** Records supplied follows **

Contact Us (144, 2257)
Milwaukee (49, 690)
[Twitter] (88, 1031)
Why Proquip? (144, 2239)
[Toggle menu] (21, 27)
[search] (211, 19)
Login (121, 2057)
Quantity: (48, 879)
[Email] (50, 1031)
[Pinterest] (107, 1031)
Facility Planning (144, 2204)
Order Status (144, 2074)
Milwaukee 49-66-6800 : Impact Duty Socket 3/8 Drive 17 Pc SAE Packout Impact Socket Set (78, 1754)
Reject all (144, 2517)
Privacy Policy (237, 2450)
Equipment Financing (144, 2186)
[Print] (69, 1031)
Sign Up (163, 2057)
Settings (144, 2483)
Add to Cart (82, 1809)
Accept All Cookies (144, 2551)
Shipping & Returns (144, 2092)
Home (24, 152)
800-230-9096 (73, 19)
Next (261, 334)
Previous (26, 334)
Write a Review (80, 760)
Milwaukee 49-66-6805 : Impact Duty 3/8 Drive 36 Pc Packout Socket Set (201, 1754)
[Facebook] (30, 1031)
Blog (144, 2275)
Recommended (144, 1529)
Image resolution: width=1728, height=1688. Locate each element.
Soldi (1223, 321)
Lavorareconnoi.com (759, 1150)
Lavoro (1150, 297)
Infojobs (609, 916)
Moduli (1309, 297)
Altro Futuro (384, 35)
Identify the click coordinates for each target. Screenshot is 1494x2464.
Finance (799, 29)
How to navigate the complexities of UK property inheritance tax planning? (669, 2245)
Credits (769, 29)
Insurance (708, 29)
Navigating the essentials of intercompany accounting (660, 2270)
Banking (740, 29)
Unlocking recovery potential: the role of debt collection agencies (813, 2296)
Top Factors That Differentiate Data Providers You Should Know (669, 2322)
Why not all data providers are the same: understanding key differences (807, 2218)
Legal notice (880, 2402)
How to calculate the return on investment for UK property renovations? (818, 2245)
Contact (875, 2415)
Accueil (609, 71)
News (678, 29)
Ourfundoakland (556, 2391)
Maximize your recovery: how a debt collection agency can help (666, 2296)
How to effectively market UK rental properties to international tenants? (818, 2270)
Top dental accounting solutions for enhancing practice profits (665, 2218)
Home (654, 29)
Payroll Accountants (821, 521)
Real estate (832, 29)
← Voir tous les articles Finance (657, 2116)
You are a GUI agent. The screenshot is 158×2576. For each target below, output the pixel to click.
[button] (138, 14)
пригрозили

** End of Records supplied **

→ **Exercise objective**
Wherever the word "Finance" occurs in the data, copy that whole line.

→ **Worked solution**
Finance (799, 29)
← Voir tous les articles Finance (657, 2116)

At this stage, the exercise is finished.